There is a price to pay for healing and transformation - and that price is our temporary comfort.

Everything that makes us stronger is spurred from a type of destruction, a tearing apart of old ways and beliefs. Maybe we embark on the path of transformation through self-destruction, our soul's way of bringing us to the truth. Or maybe the destruction arrives through an outside person or situation that is out of our control. In whatever form, there will be no growth without an undoing that causes us difficulty and pain. 

As much as I dislike feelings of fear, discomfort, pain, heartache, sadness, loss, and inner turmoil, I have slowly learned to step back when these emotions present themselves and ask myself what they are here to teach me. It's not easy - I resist and roll my eyes and discard my spiritual practice all the time. It's easy to talk about peace and surrender when you feel good and when life is going well.

When the shit hits the fan, like it did for me last week, we start to doubt.

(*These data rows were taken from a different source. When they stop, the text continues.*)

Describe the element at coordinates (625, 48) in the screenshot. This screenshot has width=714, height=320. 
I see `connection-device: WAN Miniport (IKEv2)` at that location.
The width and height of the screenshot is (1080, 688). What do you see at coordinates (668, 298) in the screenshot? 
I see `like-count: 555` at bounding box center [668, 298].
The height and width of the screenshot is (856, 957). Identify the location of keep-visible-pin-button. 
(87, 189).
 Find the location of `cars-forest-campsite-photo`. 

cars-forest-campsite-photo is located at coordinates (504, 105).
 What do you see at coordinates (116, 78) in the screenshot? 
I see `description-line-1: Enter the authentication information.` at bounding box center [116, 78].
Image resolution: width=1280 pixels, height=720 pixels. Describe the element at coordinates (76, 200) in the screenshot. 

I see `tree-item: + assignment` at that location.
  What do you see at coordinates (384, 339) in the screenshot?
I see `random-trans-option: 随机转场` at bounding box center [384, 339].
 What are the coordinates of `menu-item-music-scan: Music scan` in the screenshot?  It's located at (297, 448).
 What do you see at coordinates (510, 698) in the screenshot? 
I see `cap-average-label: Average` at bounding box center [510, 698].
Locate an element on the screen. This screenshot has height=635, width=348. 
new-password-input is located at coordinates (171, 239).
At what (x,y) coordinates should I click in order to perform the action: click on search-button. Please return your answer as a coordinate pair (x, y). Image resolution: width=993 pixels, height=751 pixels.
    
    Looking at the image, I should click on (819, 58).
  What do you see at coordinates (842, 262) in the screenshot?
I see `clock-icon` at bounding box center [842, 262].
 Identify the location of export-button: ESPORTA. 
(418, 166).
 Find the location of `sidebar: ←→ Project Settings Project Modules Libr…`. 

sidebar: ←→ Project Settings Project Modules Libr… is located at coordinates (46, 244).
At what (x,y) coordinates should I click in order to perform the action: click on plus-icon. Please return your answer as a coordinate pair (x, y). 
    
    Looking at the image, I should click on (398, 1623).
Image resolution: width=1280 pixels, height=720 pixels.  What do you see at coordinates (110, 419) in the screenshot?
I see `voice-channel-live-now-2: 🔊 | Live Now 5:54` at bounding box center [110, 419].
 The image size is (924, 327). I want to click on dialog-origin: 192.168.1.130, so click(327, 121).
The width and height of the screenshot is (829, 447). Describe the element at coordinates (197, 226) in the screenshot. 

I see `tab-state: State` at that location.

My 9-year-old son left the water running full blast in the upstairs bathroom and it overflowed through all three floors of the house - straight through the old bar, that holds dark memories of my addicted past. Straight through my yoga studio, that holds hope and light for my future.

After turning off the water, the spewing source of the problem, I came downstairs and stood in the bar. The ceiling rained down on me and puddled at my feet, like the cleansing aftermath of a recently passed storm. Then I went to my yoga studio, and watched in awe as the water continued to spill through the house, down to the lowest point, which was my mat, my blocks, and my journal that lay wide open in the center of the room. The pages swirled with colorful ink from my pens, and the patterns slid right off the page and onto the floor. The new shapes held no remnant of the letters and words that used to exist; the water had transformed them, and when I rescued the book from the continuing downpour, the pages cringed and buckled under the heavy dampness that now took over.

My reaction to the flood was more awe than anger - so much damage in so little time. Minutes before everything in the house was quiet and fine. Something about this crisis felt cleansing and meaningful, even though it would be expensive and annoying to repair all the damage.

Often when we are unhinged, it might not be the actual circumstance - the circumstance might be a trigger, and therefore a lesson, to something more meaningful regarding our personal growth. Physical crises can be fixed, with assessment, proper tools and manual labor. Emotional crises require the same type of technique, an awareness, a tearing apart, and a putting back together. We feel a lot of pain and discomfort through the process. But we come out restored.

Your inner turmoil is leading you somewhere great.

Your pain is pointing you straight towards the fire you are meant to walk through. We want to avoid pain, patch holes, and paint over all the unsightly cracks and gouges of our life. But the only way to be rid of the pain, is to move through it.

Your pain is your answer. Lean in instead of out. Know that you will emerge a much stronger version of yourself and let this be your motivation to keep going despite discomfort. My house overflowing in the span of 15 minutes has churned up much debris from my past. In the old days I would have headed straight to the bottle for relief. What a gift to know I can remain in my pain and that it actually passes through. Yours will too.